Il enchaîne, toujours serein. «Je n’ai escroqué personne. Et il l’a dit en qualité d’accusé…. Témoin libre de s’exprimer comme la loi le veut.
Le mur Rafik
Au cours d’une courte pause les commentaires vont bon train: «Où sont passés les milliards de dollars transférés à l’étranger?» Quand Rafik va enfin donner des «noms»? Pourquoi ne soulage-t-il pas sa conscience? Il est plus calé que tout le tribunal criminel. Dans la salle, un quart d’heure plus tard, Mohammed Zergerras, le procureur général va se «casser les dents» contre le mur «Rafik» prompt dans ses réponses comme s’il avait appris une leçon au sujet à portée de main. Il est très bien dans sa peau et sa mine catastrophée du premier jour a changé dans le sens d’un «va beaucoup mieux». Il a même réussi à faire dire à Antar rude mais pas agressif: «Monsieur Khalifa, lorsque vous ne voulez pas répondre, vous êtes libre. La loi vous protège!»
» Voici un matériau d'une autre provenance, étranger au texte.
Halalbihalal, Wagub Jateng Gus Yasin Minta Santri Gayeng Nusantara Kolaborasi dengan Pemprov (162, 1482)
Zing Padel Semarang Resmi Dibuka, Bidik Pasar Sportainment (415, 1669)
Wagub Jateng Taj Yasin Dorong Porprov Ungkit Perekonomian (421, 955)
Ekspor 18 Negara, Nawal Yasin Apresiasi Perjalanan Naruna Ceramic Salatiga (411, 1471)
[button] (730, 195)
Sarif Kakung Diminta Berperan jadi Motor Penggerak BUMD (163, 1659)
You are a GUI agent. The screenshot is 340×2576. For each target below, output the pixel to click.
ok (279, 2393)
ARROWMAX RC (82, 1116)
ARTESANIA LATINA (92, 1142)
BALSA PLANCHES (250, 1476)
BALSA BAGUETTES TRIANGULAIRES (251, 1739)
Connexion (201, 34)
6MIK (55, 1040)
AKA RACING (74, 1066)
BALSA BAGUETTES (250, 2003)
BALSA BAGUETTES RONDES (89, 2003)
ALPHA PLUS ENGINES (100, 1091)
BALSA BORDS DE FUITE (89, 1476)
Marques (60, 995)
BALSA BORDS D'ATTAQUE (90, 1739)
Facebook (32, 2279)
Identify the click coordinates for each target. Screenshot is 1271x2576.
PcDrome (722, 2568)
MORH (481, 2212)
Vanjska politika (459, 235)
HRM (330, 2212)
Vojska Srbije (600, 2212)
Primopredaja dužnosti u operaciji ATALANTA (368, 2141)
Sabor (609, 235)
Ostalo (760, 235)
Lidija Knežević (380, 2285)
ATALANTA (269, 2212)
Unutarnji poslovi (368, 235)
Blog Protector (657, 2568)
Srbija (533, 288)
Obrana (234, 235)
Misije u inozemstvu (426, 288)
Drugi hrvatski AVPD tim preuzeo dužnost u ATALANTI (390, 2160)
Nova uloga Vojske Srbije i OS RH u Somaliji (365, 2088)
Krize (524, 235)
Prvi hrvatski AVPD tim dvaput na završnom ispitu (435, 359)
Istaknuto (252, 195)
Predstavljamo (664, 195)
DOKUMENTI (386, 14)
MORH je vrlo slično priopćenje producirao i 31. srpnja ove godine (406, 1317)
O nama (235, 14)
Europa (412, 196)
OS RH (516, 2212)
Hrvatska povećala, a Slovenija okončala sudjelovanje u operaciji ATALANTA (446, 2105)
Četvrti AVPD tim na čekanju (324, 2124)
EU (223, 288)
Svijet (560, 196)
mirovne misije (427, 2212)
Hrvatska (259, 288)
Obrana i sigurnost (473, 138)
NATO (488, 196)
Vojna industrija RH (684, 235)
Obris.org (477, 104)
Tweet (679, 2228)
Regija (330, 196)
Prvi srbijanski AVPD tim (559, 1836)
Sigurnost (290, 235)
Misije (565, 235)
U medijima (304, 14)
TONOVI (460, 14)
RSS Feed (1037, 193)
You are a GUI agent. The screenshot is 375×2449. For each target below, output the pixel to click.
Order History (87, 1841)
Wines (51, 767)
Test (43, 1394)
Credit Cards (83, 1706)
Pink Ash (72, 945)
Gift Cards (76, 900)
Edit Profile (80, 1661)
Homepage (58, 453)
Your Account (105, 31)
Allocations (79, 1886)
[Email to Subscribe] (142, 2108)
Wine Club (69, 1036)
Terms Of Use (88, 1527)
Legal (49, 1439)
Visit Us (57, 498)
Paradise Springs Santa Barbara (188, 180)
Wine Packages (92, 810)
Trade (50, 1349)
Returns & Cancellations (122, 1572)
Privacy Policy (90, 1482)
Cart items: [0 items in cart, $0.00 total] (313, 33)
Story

Rafik a envie d’éclater de rire mais il préfère suivre une autre question du parquetier qui s’était interrogé sur la fuite en avant de l’accusé devant des questions importantes:
«Ecoutez, j’avais un groupe solide et vachement musclé. Les caisses étaient pleines. Après mon départ on a joué: on a mélangé les cartes pour en tirer d’autres.
Le magistrat: «Qui a mélangé les cartes?»
-«Je ne peux pas le dire…»
Un lourd silence s’abat dans la salle. Certains avocats tels Maître Abdelhafid Belkhider, le conseil de Adda Foudad, cet ex-divisionnaire de la Dgsn qui crie à la spoliation des ses économies, Maître Yahia Chemli l’avocat de Ali Aoun l’ex-DG de Saïda qui n’a pas encore compris ce qu’il faisait à Blida.
Maître Samir Sidi Saïd, Maître Bouchra Rassoul, Maître Abdelghani Mouari, Maître Chabi Benouaret, Maître Benamghar Mébarek, Maître Abdelnour Omar, Aït Boudjemaâ sont au bord de l’épuisement même en suivant dans de bonnes conditions les débats. Des débats qui ne sont pas prêts de cesser car la justice veut entendre tout le monde et prendre son temps, tout le temps qu’il faut en vue de se débarrasser d’un dossier qui n’a que trop duré! A lundi, car la reprise est pour ce soir dimanche.